Stored data
===============
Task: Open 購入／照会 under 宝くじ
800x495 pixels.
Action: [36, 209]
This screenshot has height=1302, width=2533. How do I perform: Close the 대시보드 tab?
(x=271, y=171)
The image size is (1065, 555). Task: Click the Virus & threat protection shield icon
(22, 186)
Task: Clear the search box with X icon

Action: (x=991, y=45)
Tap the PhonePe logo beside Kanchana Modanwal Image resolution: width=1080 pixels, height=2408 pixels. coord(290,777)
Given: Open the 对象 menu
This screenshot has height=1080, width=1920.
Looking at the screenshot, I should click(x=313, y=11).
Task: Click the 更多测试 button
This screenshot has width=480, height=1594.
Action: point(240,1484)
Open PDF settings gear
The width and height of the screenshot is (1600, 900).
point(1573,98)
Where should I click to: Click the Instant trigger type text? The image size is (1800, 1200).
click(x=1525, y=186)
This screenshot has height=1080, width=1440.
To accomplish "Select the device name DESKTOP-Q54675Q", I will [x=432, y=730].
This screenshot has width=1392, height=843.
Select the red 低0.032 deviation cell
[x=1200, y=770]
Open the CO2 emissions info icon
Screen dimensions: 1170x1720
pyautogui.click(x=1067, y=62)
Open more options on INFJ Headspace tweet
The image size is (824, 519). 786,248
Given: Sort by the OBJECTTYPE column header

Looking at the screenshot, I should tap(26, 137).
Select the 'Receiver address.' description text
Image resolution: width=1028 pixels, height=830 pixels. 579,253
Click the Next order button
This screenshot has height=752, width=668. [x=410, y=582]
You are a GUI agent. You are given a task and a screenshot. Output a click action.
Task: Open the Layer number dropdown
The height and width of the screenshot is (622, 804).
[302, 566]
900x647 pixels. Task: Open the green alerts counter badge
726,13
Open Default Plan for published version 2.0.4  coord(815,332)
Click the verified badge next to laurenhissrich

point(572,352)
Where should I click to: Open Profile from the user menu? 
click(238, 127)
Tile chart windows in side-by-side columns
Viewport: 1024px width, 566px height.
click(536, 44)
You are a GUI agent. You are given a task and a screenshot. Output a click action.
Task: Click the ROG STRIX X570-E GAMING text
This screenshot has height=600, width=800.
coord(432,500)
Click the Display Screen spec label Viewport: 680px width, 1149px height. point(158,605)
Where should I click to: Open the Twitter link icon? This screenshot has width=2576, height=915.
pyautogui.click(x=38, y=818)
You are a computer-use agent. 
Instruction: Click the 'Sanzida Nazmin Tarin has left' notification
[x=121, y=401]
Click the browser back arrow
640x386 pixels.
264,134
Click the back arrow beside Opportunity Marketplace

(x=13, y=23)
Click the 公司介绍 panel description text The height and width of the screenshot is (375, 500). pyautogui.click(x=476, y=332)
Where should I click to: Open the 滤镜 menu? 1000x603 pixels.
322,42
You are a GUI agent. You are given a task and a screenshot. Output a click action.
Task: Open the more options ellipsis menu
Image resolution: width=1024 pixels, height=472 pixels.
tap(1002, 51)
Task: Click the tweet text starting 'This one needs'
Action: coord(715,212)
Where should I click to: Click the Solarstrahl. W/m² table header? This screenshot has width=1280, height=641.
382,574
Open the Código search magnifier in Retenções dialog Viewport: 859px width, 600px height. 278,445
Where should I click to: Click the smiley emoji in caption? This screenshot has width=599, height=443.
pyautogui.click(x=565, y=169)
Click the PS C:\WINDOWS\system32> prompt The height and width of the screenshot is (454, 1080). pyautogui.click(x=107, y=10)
===============
### EXERCISE AIM:
Each entry above must be printed exactly as written.

### SOLUTION FOR THIS PROBLEM:
Task: Open 購入／照会 under 宝くじ
800x495 pixels.
Action: [36, 209]
This screenshot has height=1302, width=2533. How do I perform: Close the 대시보드 tab?
(x=271, y=171)
The image size is (1065, 555). Task: Click the Virus & threat protection shield icon
(22, 186)
Task: Clear the search box with X icon

Action: (x=991, y=45)
Tap the PhonePe logo beside Kanchana Modanwal Image resolution: width=1080 pixels, height=2408 pixels. coord(290,777)
Given: Open the 对象 menu
This screenshot has height=1080, width=1920.
Looking at the screenshot, I should click(x=313, y=11).
Task: Click the 更多测试 button
This screenshot has width=480, height=1594.
Action: point(240,1484)
Open PDF settings gear
The width and height of the screenshot is (1600, 900).
point(1573,98)
Where should I click to: Click the Instant trigger type text? The image size is (1800, 1200).
click(x=1525, y=186)
This screenshot has height=1080, width=1440.
To accomplish "Select the device name DESKTOP-Q54675Q", I will [x=432, y=730].
This screenshot has width=1392, height=843.
Select the red 低0.032 deviation cell
[x=1200, y=770]
Open the CO2 emissions info icon
Screen dimensions: 1170x1720
pyautogui.click(x=1067, y=62)
Open more options on INFJ Headspace tweet
The image size is (824, 519). 786,248
Given: Sort by the OBJECTTYPE column header

Looking at the screenshot, I should tap(26, 137).
Select the 'Receiver address.' description text
Image resolution: width=1028 pixels, height=830 pixels. 579,253
Click the Next order button
This screenshot has height=752, width=668. [x=410, y=582]
You are a GUI agent. You are given a task and a screenshot. Output a click action.
Task: Open the Layer number dropdown
The height and width of the screenshot is (622, 804).
[302, 566]
900x647 pixels. Task: Open the green alerts counter badge
726,13
Open Default Plan for published version 2.0.4  coord(815,332)
Click the verified badge next to laurenhissrich

point(572,352)
Where should I click to: Open Profile from the user menu? 
click(238, 127)
Tile chart windows in side-by-side columns
Viewport: 1024px width, 566px height.
click(536, 44)
You are a GUI agent. You are given a task and a screenshot. Output a click action.
Task: Click the ROG STRIX X570-E GAMING text
This screenshot has height=600, width=800.
coord(432,500)
Click the Display Screen spec label Viewport: 680px width, 1149px height. point(158,605)
Where should I click to: Open the Twitter link icon? This screenshot has width=2576, height=915.
pyautogui.click(x=38, y=818)
You are a computer-use agent. 
Instruction: Click the 'Sanzida Nazmin Tarin has left' notification
[x=121, y=401]
Click the browser back arrow
640x386 pixels.
264,134
Click the back arrow beside Opportunity Marketplace

(x=13, y=23)
Click the 公司介绍 panel description text The height and width of the screenshot is (375, 500). pyautogui.click(x=476, y=332)
Where should I click to: Open the 滤镜 menu? 1000x603 pixels.
322,42
You are a GUI agent. You are given a task and a screenshot. Output a click action.
Task: Open the more options ellipsis menu
Image resolution: width=1024 pixels, height=472 pixels.
tap(1002, 51)
Task: Click the tweet text starting 'This one needs'
Action: coord(715,212)
Where should I click to: Click the Solarstrahl. W/m² table header? This screenshot has width=1280, height=641.
382,574
Open the Código search magnifier in Retenções dialog Viewport: 859px width, 600px height. 278,445
Where should I click to: Click the smiley emoji in caption? This screenshot has width=599, height=443.
pyautogui.click(x=565, y=169)
Click the PS C:\WINDOWS\system32> prompt The height and width of the screenshot is (454, 1080). pyautogui.click(x=107, y=10)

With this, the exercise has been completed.